The original, pre-World War II Zephyrette uniforms differed seasonally: during winter, they consisted of gray suits with red, silk-lined capes, while in the summer they were lightweight white silk suits paired with navy blouses. The resumption of Zephyrette service on the California Zephyr in 1949 came with an entirely new uniform, which consisted of two-piece teal blue suits worn with military-style hats, monogrammed white blouses, and Zephyr pins. Over the years, these uniforms gradually evolved: the skirts became shorter, the design of the hats changed, and the monograms disappeared altogether.

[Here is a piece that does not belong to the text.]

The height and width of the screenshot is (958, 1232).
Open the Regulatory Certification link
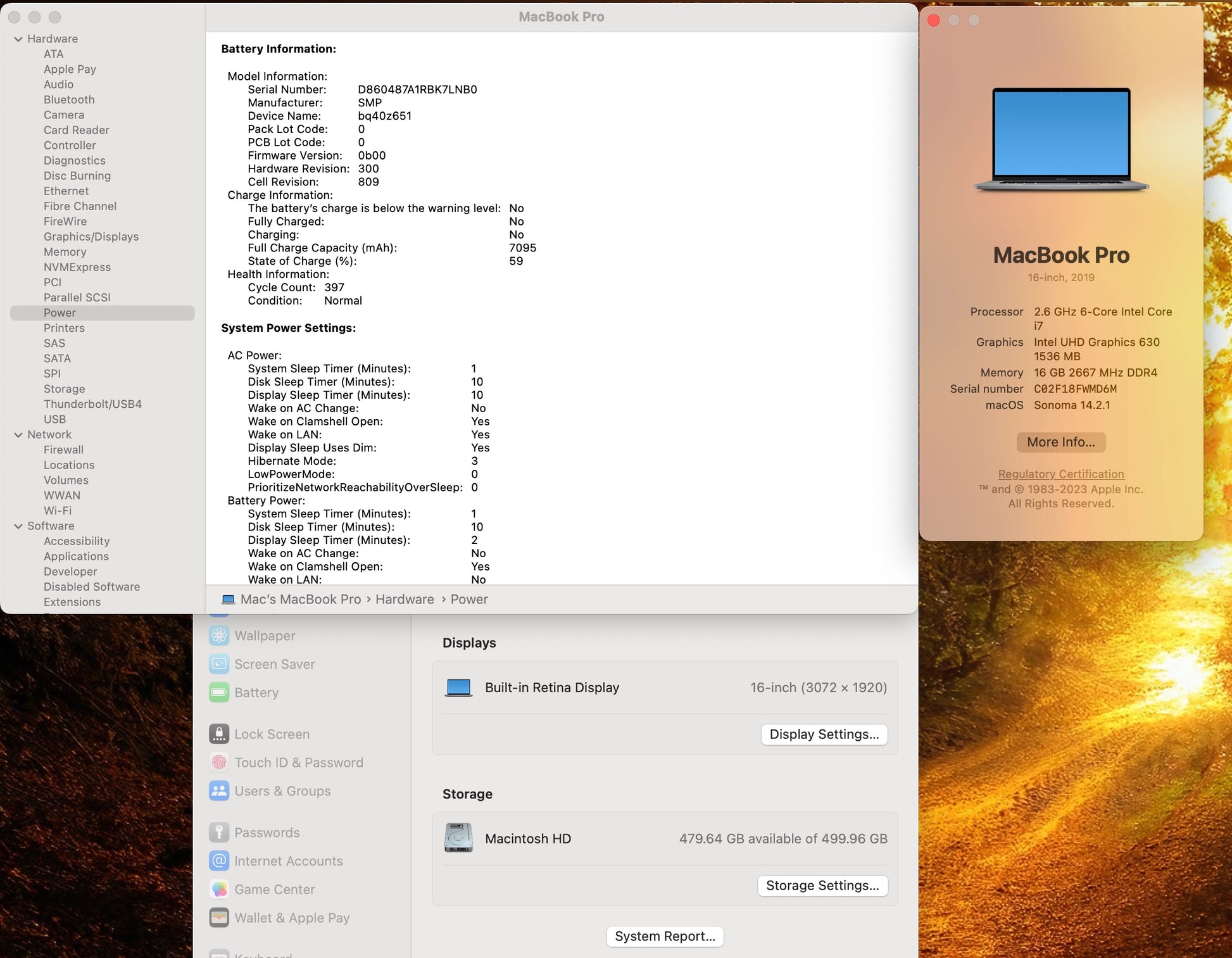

In 1963, Gordon collaborated with tailor Ralph Helperin to completely redesign the uniforms, giving them a more modern appearance, complete with a brighter shade of blue. Later in the 1960s, the uniforms were changed to brown. In 1970, the last year of operation for the California Zephyr, Moran wore airline-inspired dresses, one blue with a white stripe down the side and the other green with a similar orange stripe, that she believes would have become the regular uniform had the train continued for another year.

==Legacy==
The Zephyrettes became symbols of the California Zephyr, and appeared in both the train's promotional literature and a few magazine advertisements. They remained a constant presence on the train until the very end, on March 22, 1970, when the final California Zephyr completed its last trip at Chicago Union Station. While the average tenure of employment for a Zephyrette was only one and a half years, many made lasting connections on the train, and some married other railroad employees or former passengers. Moran married a brakeman who also served on the California Zephyr, Ernie von Ibsch, after he initially asked her out on a date the very night the train was discontinued.

On July 17, 1983, former Zephyrette Beulah Bauman was chosen to christen Amtrak's California Zephyr before it departed Denver Union Station on its inaugural journey. Furthermore, in 2011, a group of former Zephyrettes held their first reunion in San Francisco. In 2013, approximately 20 attended a second Zephyrette reunion in Glenwood Springs, Colorado, where they visited the Glenwood Springs Railway Museum inside the city's Amtrak station.